Frank Kimmel is the only multi-time winner of the spring event, taking four victories. He also won the fall event five times, totaling nine wins at the track. Tim Steele was victorious four times at the track, including winning the fall event three times. Tom Hessert III and Bob Strait are also multi-time winners of the fall event.

==History==
ARCA (then known as MARC) first raced at Salem Speedway in 1955, with Jack Harrison winning the inaugural race.
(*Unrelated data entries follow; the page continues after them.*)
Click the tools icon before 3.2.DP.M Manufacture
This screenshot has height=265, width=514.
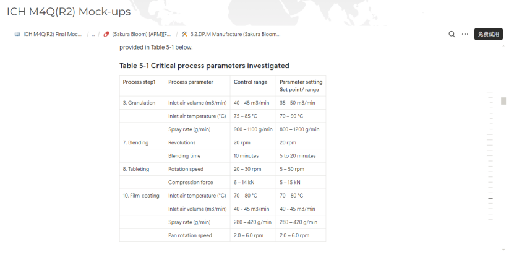tap(184, 35)
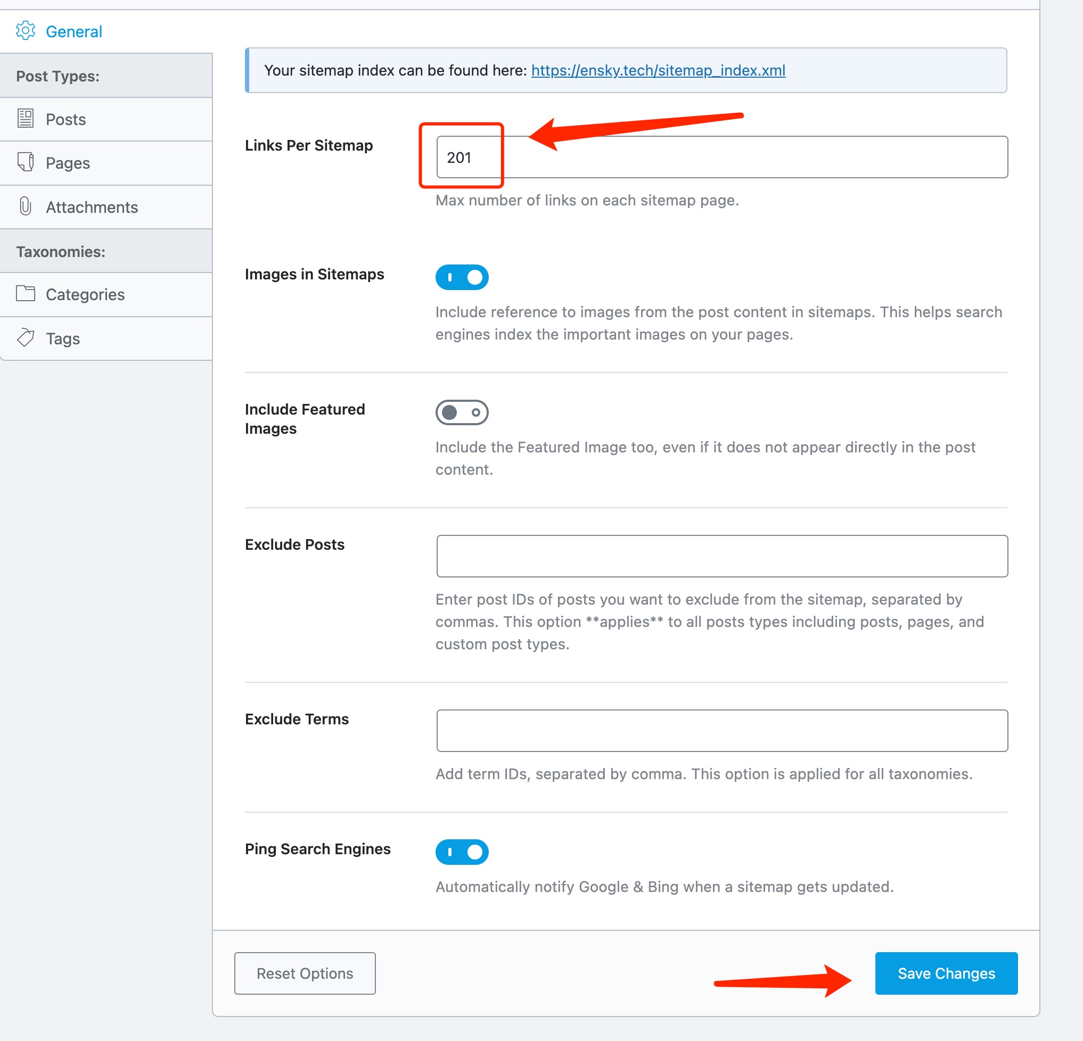Click the Attachments paperclip icon
1083x1041 pixels.
click(x=25, y=207)
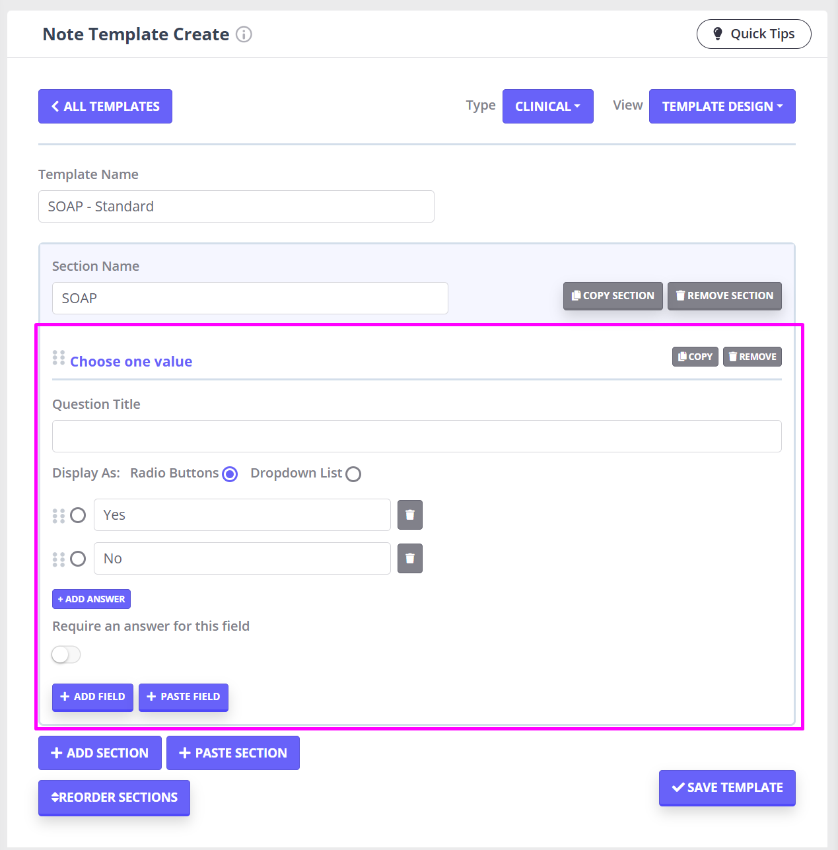Click the Question Title input field

pyautogui.click(x=417, y=437)
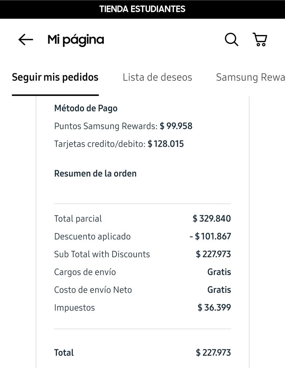Click the final Total amount $ 227.973
Screen dimensions: 285x368
click(213, 353)
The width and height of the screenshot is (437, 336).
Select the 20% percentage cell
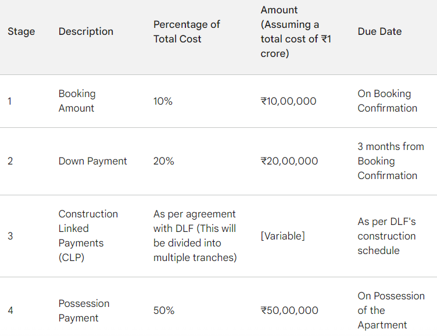(164, 161)
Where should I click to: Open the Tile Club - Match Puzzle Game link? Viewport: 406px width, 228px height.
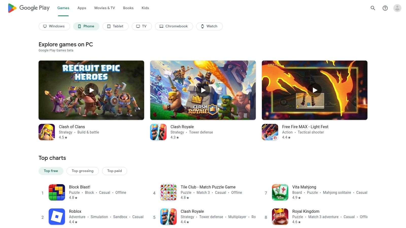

Unfortunately, during this race, Ray Duhigg was killed when his car flew out of the track in turn 1. From 1955 to 1979, the track became a staple on the ARCA schedule, though it was left off of the series schedule in 1958, 1960, 1961, and 1978. From 1968 to 1974, ARCA held a 500-lap event at the track, named the Salem 500. The event was briefly revived in 1988 and 1989.

After 1979, the series did not race at the track from 1980 to 1986. The track held one ARCA race in 1987, two in 1988 and one in 1989. The series did not race at the track again in 1990 and 1991. The track returned to the series' schedule in 1992.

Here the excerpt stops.